Additionally, more than half of respondents typically take one month or longer to evaluate a single dataset, she added.

“To gain a competitive edge in different markets, investors continuously need granular, timely, interconnected data with deep history, and it’s unsurprising that this remains the biggest research data challenge to our survey respondents,” she stressed. 

More than six in ten (62%) of respondents prefer their research data to be made available in the cloud.

According to Jacob, the investing landscape has had rapid technology changes and the possibilities for quant investing and alpha generation today are completely different to what existed 5 years ago. 

As an example, she said: a few years back, intraday systematic strategies required significant hardware investment and time to backtest and deploy, whereas now with scalable cloud infrastructure, strategies can be faster while markedly more powerful, incorporating more data.

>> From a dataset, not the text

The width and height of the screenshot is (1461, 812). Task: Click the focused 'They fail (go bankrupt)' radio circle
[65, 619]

“In today’s environment, customers need seamless access to market information and the ability to handle increasingly vast volumes of data for computationally-intensive investment processes such as backtesting, signal generation, optimizing portfolios, scenario analysis, hypothesis testing and so on,” she said. 

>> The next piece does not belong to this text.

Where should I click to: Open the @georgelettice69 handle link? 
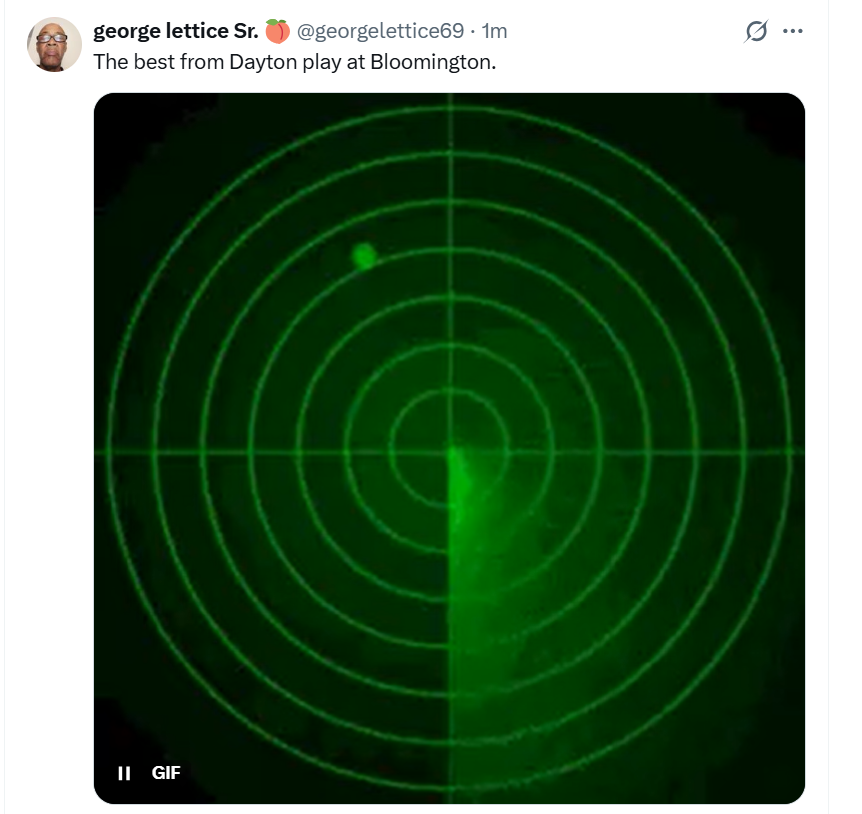382,32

“Quantitative analysis and systematic strategies are generally on the cutting edge of technology and we are seeing that with their cloud adoption,” she said. 

“Cloud is a critical enabler for providing the scale, elasticity and cost efficiency to run increasingly complex investment research and trading processes,” she added.

Additionally, Jacob said that clients’ integration of Machine Learning and AI into their investment process is well-supported by cloud capabilities, enabling rapid prototyping of new trading strategies and faster simulations with unprecedented volumes of financial and non-financial data. 

“Cloud platforms provide the necessary infrastructure spanning cost-effective storage, specialized hardware and elastic computational resources for intensive calculations,” she said.

According to the findings, 50% of respondents reported they currently manage the data centrally with proprietary solutions versus outsourcing to third party providers (8%), with more than six in ten (62%) of respondents preferring their research data to be made available in the cloud. Notably, 35% of respondents also would like their data to be made available via more traditional access methods such as REST API, On premise and SFTP, indicating they prefer flexibility in the choice of data delivery channels.

Jacob commented that typically, quantitative and systematic clients prefer more control and customizability over their investment research and execution process, and therefore would prefer to not outsource their entire tech stack -hence what we see in the survey results.

“However in recent years, we do see greater interest and comfort from these clients in outsourcing vertical slices of their research-to-production lifecycle to specialized providers,” she said. 

“Managing the entire tech stack in-house can often detract from the primary goal of generating alpha and outsourcing could bring benefits of reduced operational burden, lower total costs and domain-specific expertise,” she added.